There is no man in the moon.
Sandra Lloyd, recent Puritan author, discusses her poem “Inclined to Moon” from Issue XX: Winter 2013. Click on the link to read (and listen to!) the poem.
“Inclined to Moon” is a literal and incidental take on the shocking effect of seeing the moon, very large at the horizon, early one morning. Although the moon did feel noteworthy, there have been countless poems written about our satellite planet. And so I was absolutely not going to write a moon poem—it seemed foolish to try.
That said, it was a shared experience and I sensed a similar wordlessness in an eloquent friend. It was this ‘silencing’ phenomenon that stayed with me. Soon after, I heard poet John Terpstra mention this same lunar run-in, and together we wondered at how it felt as if we should say something, as if the moon was begging us to do so. However, rather than get all moony about the moon, I decided to write a poem about my reluctance, the human tendency to ‘scrapbook’ impressive or intoxicating moments, and the obvious inadequacy of language to characterize such memorable experiences.
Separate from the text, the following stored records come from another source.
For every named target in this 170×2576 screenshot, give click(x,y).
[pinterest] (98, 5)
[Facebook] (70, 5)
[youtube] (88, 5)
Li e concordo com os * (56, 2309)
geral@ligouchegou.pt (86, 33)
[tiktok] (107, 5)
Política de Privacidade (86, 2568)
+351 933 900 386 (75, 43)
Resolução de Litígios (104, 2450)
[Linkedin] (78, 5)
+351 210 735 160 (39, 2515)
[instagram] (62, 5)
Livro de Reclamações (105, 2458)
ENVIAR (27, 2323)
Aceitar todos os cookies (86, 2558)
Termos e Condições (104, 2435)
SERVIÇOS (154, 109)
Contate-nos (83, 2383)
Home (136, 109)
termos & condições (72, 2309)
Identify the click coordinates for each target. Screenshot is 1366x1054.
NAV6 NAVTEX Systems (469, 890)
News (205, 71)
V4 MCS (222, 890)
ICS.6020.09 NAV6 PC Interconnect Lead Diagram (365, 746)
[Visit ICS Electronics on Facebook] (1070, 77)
Sandra Lloyd received a Bachelor of Science degree from U of T, a Nursing Diploma from Humber College, and is currently pursuing a Masters in Creative Writing at U of T. Her prose and poetry have appeared in publications including The Antigonish Review, The Windsor Review, and Other Voices. She received a literary prize from MSVU in Halifax, served on the advisory board for McMaster University’s Main Street Anthology and is a member of the Hamilton Poetry Centre.